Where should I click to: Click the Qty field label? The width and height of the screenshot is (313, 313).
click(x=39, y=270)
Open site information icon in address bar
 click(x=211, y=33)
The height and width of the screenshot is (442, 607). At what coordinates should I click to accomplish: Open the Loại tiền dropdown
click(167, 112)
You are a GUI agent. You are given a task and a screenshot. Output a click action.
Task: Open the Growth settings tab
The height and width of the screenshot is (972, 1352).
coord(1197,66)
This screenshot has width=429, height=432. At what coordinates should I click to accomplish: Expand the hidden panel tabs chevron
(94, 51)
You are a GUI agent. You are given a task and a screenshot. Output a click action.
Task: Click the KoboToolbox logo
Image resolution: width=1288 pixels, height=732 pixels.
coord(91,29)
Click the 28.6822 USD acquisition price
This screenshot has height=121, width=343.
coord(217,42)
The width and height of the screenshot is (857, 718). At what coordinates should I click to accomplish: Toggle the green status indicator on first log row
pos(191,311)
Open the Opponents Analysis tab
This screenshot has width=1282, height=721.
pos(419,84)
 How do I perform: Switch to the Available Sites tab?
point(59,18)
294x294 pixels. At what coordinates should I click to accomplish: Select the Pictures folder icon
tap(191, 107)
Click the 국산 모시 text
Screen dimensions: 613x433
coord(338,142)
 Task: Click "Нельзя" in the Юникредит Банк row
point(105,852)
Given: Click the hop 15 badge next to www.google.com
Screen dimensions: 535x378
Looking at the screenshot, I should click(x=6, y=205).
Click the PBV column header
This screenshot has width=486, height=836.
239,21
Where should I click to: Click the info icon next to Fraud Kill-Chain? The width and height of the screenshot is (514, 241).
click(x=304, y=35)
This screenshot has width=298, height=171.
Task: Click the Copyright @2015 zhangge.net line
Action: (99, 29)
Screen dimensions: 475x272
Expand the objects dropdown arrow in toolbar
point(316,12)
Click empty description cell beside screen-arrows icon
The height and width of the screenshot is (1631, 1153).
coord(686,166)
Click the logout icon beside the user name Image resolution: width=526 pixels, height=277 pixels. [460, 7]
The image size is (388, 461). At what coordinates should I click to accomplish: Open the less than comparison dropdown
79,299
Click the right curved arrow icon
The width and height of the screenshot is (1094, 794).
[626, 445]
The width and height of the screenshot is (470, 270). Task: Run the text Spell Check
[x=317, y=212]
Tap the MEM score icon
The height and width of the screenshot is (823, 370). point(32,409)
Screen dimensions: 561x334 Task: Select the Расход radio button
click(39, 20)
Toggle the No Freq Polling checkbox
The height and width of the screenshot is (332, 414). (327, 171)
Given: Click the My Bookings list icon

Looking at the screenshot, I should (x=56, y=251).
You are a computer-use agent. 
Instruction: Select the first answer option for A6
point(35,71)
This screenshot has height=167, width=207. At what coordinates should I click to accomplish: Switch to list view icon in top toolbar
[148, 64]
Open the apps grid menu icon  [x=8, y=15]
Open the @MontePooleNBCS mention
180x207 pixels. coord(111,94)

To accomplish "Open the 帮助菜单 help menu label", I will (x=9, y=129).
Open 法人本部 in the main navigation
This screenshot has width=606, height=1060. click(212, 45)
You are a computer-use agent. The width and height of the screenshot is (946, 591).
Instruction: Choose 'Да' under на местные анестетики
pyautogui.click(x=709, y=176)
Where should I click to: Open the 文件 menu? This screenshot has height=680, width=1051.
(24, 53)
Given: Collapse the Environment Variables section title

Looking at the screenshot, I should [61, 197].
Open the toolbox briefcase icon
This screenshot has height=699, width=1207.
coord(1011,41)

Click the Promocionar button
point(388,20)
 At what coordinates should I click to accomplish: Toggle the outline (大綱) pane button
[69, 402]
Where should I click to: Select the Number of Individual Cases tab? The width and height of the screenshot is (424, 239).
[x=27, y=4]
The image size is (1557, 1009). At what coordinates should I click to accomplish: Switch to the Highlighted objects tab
════════════════════
• **Aim of the exercise**
Starting from the line holding "Where should I click to: Select", restate the remaining lines of the data word for word, including the last.

• **Answer to this exercise**
Where should I click to: Select the Number of Individual Cases tab? The width and height of the screenshot is (424, 239).
[x=27, y=4]
The image size is (1557, 1009). At what coordinates should I click to accomplish: Switch to the Highlighted objects tab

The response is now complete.